-- Supplied records --
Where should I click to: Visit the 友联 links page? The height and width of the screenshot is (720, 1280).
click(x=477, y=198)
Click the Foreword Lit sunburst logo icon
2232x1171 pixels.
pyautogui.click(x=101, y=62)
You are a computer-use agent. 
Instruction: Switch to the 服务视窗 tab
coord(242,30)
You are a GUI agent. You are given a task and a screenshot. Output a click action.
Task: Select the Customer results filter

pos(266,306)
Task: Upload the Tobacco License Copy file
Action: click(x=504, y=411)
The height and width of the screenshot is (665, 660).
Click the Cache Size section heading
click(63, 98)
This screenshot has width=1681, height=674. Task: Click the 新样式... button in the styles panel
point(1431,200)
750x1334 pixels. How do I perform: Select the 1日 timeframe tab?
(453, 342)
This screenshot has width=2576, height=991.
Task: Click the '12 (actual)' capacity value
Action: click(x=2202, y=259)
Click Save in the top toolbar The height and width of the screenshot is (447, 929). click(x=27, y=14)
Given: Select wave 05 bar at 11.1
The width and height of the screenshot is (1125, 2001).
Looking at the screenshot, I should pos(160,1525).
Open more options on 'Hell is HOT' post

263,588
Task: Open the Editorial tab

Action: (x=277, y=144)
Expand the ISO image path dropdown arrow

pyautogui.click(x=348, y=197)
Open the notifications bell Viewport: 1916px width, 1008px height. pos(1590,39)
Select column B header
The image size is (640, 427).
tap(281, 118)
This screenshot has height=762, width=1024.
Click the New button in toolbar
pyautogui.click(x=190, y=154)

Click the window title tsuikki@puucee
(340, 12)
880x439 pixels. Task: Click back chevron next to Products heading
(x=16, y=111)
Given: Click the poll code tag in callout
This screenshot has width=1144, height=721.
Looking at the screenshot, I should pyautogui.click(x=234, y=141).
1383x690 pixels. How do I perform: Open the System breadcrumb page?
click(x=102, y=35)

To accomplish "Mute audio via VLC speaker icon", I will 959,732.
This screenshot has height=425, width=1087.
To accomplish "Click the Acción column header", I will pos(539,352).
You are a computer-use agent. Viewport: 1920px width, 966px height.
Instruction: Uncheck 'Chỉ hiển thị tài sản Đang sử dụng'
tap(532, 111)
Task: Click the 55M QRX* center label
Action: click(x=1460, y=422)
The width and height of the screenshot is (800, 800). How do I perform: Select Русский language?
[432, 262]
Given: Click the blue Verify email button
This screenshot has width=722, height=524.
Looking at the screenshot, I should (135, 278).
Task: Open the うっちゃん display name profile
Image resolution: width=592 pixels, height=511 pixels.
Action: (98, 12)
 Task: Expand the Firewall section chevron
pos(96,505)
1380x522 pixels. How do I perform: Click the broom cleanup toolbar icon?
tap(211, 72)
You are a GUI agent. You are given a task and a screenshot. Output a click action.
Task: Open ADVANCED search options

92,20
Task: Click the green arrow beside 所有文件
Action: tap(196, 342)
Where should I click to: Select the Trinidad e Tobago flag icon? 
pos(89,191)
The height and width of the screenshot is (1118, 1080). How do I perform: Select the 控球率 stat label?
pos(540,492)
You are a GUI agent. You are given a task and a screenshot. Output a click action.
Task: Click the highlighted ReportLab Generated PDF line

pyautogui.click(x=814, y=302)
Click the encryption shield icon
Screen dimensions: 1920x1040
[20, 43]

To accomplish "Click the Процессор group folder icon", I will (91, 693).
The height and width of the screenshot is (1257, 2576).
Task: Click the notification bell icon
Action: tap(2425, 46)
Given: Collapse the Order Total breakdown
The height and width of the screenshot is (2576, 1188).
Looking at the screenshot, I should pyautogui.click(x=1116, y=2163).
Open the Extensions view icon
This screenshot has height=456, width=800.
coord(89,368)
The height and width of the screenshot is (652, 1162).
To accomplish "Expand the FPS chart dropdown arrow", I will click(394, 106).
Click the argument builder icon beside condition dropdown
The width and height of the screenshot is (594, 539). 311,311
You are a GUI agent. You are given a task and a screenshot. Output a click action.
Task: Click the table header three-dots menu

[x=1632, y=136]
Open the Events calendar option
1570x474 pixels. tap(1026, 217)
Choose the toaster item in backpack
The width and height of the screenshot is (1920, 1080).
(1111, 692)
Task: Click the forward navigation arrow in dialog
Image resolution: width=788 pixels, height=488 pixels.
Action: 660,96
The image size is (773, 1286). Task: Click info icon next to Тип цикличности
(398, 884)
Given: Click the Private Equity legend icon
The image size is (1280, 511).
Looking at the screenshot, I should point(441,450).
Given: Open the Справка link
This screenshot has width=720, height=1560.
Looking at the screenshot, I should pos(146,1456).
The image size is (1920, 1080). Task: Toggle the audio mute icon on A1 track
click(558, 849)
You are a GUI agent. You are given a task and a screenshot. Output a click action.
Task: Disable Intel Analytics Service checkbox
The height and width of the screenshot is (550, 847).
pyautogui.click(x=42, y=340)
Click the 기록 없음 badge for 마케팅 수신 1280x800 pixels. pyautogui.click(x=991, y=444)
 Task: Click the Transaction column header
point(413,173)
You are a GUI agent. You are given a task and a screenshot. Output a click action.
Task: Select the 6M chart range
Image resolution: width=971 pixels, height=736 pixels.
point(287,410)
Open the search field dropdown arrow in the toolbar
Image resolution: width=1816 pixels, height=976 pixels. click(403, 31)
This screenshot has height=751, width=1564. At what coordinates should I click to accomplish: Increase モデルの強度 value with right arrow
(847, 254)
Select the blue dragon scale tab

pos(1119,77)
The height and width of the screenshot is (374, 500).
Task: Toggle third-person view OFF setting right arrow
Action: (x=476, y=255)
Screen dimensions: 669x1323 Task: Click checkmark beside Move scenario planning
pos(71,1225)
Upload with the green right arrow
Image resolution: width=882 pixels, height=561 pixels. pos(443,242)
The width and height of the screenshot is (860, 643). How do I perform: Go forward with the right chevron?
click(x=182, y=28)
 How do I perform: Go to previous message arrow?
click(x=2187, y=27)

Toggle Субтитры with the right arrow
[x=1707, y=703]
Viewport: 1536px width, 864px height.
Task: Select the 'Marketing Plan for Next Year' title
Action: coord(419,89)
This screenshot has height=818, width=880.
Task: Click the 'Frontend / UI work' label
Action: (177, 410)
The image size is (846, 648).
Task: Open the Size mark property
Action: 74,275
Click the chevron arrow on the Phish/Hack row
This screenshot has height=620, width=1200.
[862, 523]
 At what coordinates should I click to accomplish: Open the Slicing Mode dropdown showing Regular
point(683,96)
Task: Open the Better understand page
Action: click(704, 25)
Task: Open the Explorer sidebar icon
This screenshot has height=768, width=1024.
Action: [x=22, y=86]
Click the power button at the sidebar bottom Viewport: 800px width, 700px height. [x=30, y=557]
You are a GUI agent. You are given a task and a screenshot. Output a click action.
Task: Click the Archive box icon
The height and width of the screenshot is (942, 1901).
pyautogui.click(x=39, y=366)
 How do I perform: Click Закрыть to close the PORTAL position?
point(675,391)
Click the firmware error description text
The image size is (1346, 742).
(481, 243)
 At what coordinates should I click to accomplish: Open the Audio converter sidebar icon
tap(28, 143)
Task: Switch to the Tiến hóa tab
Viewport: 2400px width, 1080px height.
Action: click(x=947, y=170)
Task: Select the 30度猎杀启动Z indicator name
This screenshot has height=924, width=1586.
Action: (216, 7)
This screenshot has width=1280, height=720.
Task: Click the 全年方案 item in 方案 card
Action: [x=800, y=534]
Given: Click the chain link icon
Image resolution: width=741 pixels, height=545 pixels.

-- Exercise requirements --
Every line above in which the word "name" occurs is to be copied.

-- Exercise answer --
Task: Open the うっちゃん display name profile
Task: Select the 30度猎杀启动Z indicator name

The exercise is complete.